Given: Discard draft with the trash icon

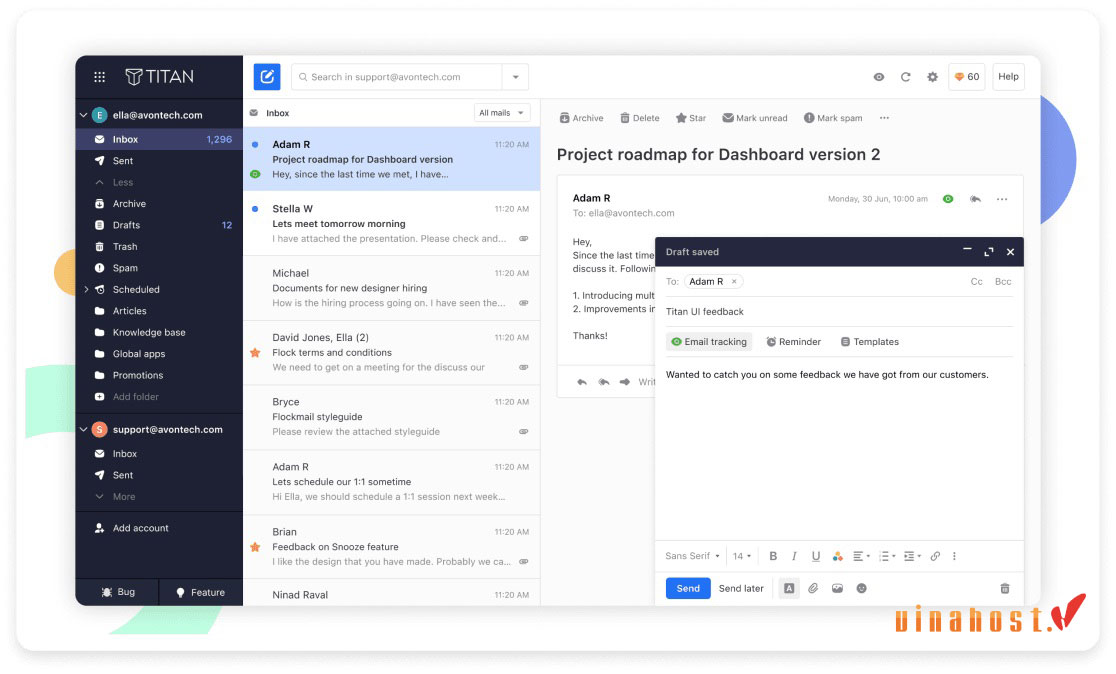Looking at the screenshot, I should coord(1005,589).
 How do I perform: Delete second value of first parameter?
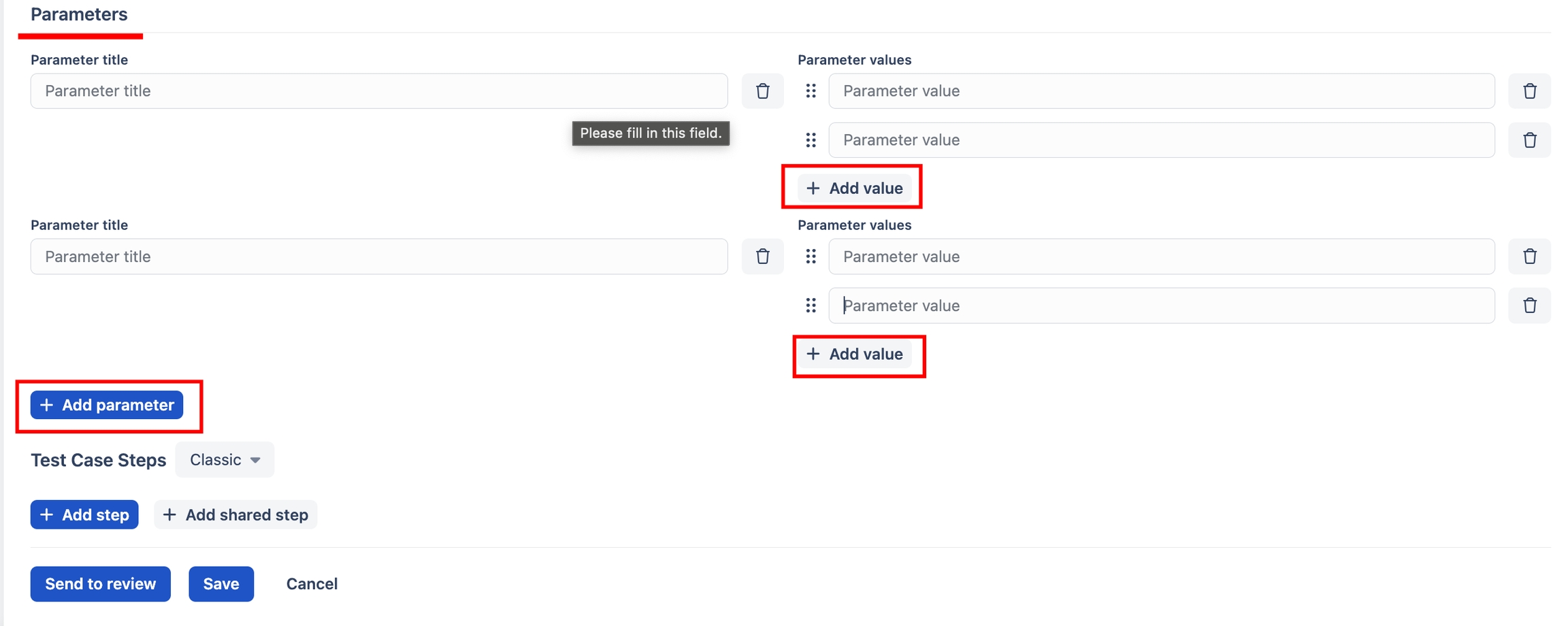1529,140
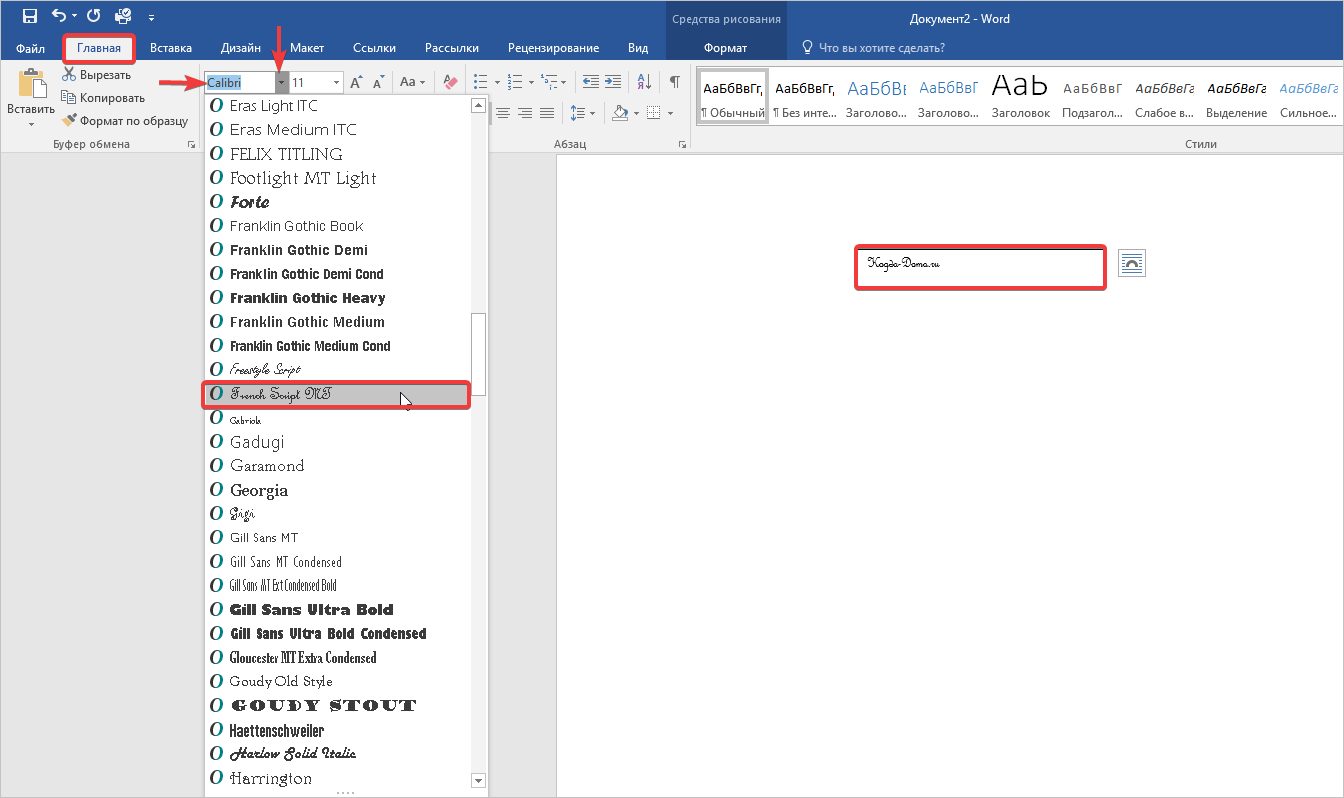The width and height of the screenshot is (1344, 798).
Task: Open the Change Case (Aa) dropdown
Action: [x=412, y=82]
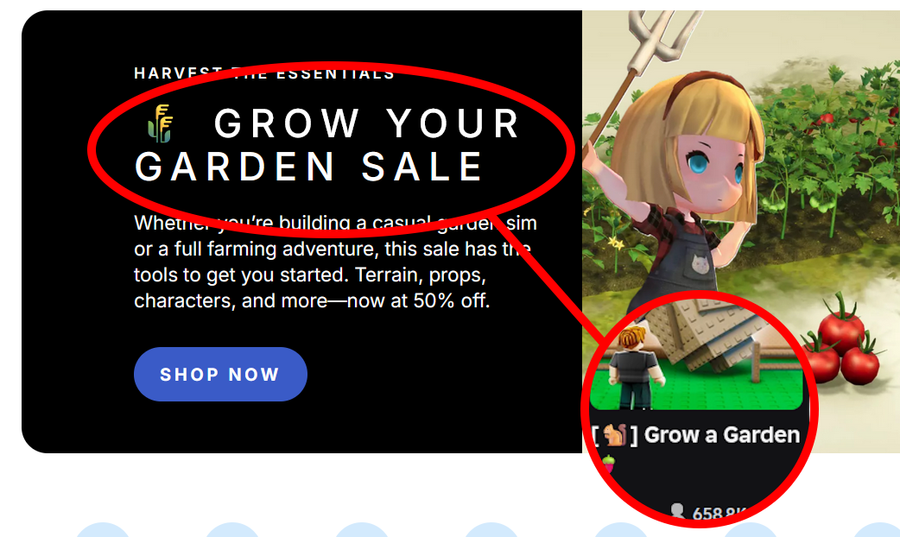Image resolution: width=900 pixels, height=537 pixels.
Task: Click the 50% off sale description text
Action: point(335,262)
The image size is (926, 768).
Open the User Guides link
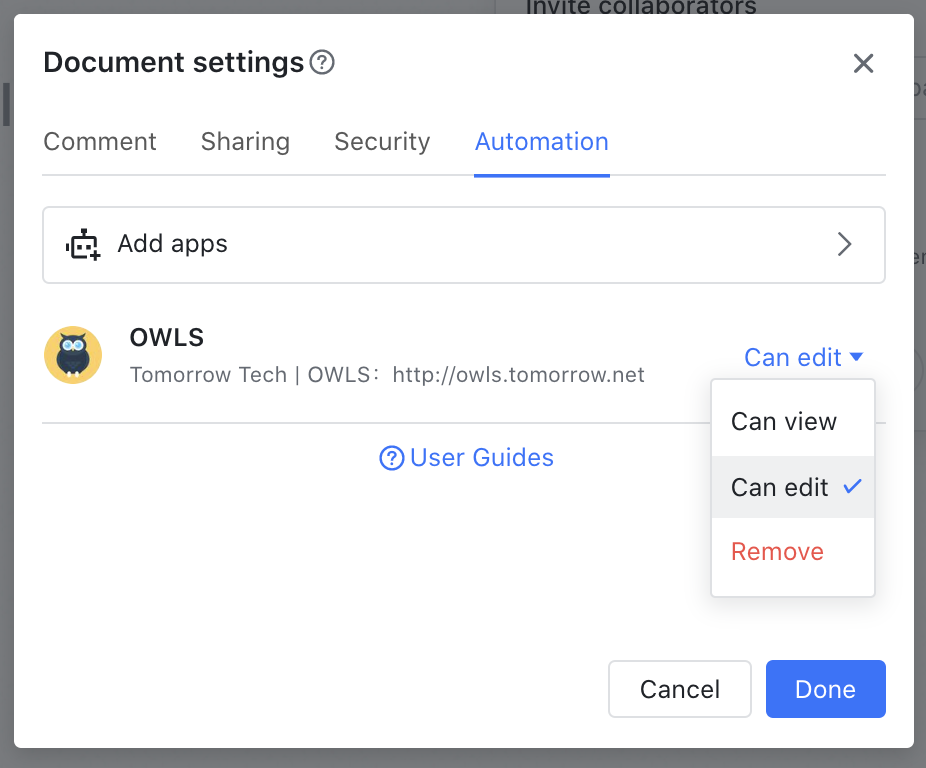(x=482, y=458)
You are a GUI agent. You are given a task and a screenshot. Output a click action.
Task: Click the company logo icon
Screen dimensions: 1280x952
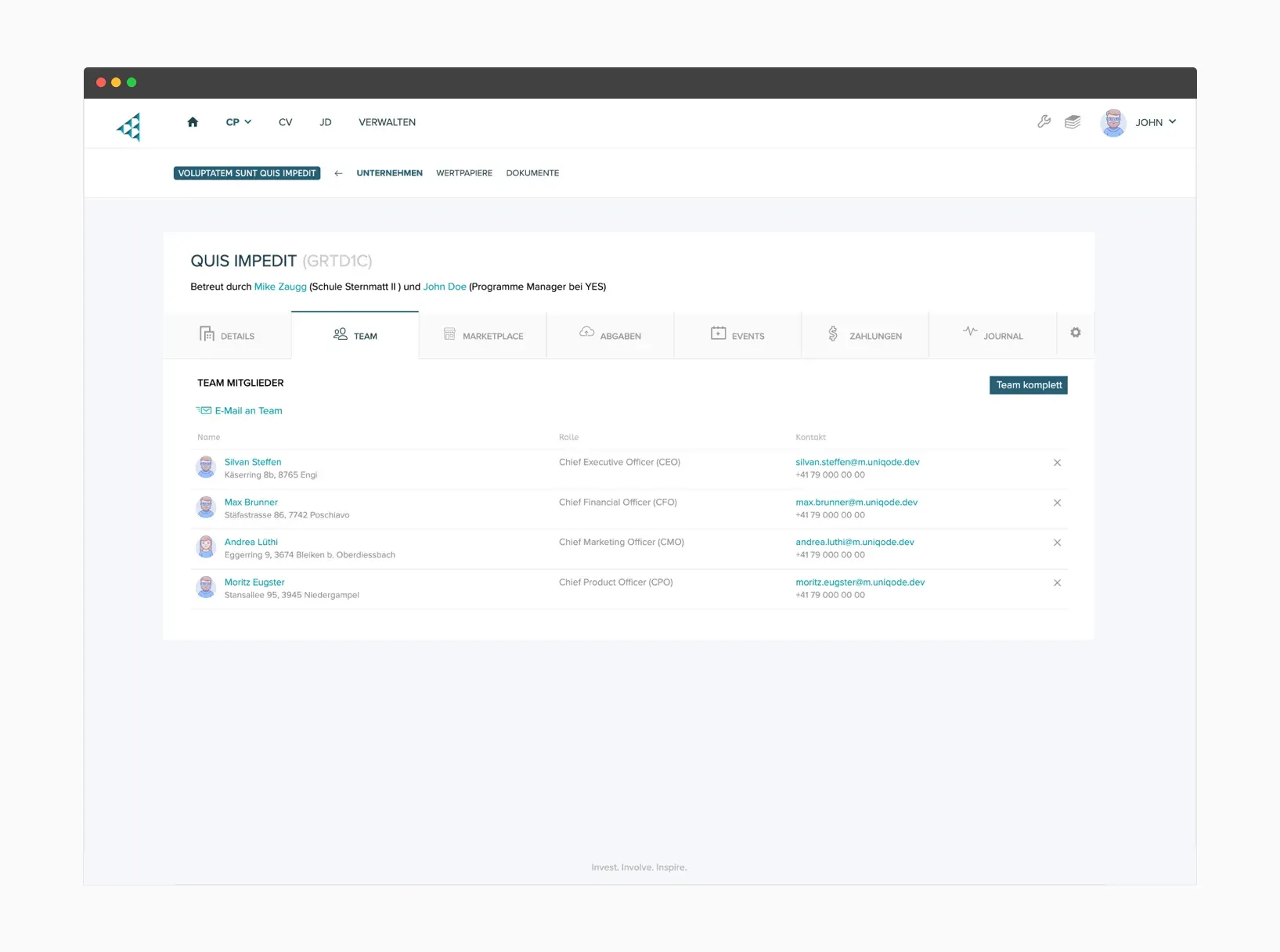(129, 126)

# [DIRECTIONS FOR THIS TASK]
When restating the records word for word, omit any picture they contain.

# [ANSWER TO THIS EXERCISE]
Given: Discard draft with the trash icon

Looking at the screenshot, I should coord(1005,589).
 How do I perform: Delete second value of first parameter?
1529,140
The width and height of the screenshot is (1344, 798).
Task: Open the Change Case (Aa) dropdown
Action: [x=412, y=82]
Image resolution: width=900 pixels, height=537 pixels.
Task: Click the 50% off sale description text
Action: point(335,262)
The image size is (926, 768).
Open the User Guides link
(x=482, y=458)
You are a GUI agent. You are given a task and a screenshot. Output a click action.
Task: Click the company logo icon
Screen dimensions: 1280x952
(129, 126)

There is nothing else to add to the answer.